Catholic archbishop of Melbourne, Victoria, Australia

Thomas Joseph Carr (10 May 1839 – 6 May 1917) was the second Roman Catholic archbishop of Melbourne, Australia. As archbishop, he was a strong advocate for education and oversaw a huge growth in Catholic education. He also oversaw the completion of St Patrick's Cathedral, which had been underdevelopment for over 30 years.

== Early life and education ==
Carr was born on 10 May 1839 near Moylough, Galway, Ireland. He attended St Jarlath's College, Tuam and St Patrick's College, Maynooth, where he was ordained as a priest on 19 May 1866.

== Career ==
He served as a curate for six years.

Carr taught at St Jarlath's College and St Patrick's College. In 1874, he became dean of postgraduate students at St Patrick's College. In 1880, he became vice-president of the school. The same year, he was also made the editor of the Irish Ecclesiastical Record, a position he held until 1883.

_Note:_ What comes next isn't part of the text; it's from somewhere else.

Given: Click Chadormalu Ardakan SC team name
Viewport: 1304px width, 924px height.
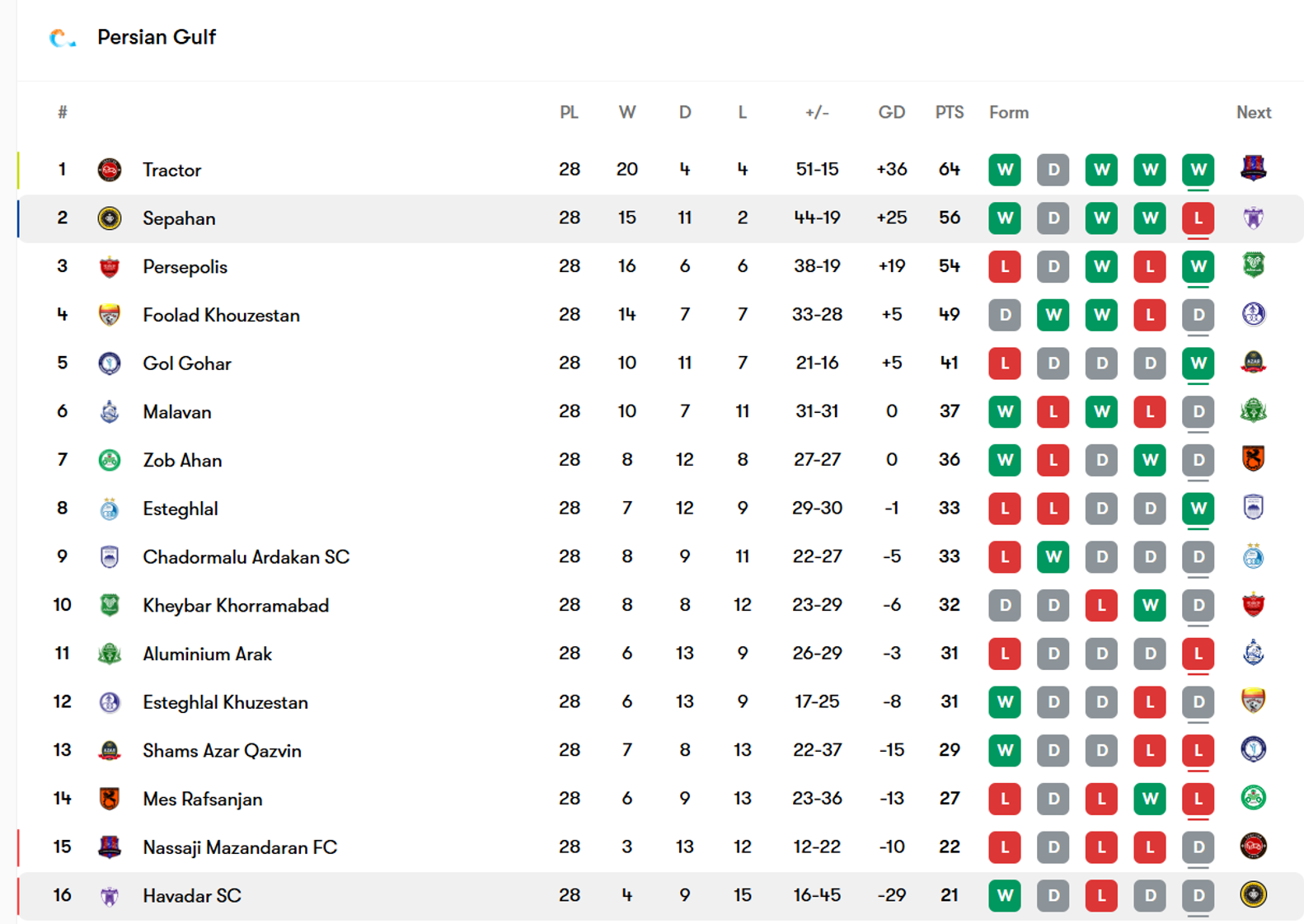Looking at the screenshot, I should 246,557.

In 1883, Carr was appointed bishop of Galway. In September 1886, he was appointed Archbishop of Melbourne following the death of Archbishop James Goold. Carr moved to Melbourne in June 1887.

As archbishop, he was a strong advocate for education and oversaw a huge growth in Catholic education. He also oversaw the completion of St Patrick's Cathedral, which had been underdevelopment for over 30 years.

In 1899, he became editor of Austral Light. In 1913, Daniel Mannix was appointed Carr's coadjutor.

Carr died at Melbourne on 6 May 1917 and was buried in St Patrick's Cathedral, Melbourne. He was 78.

==Legacy==
St. Patrick's Cathedral, Melbourne was his largest accomplishment, but there are many other markers to Carr's lasting contributions, including the parish of Werribee, Victoria, which he established in 1906.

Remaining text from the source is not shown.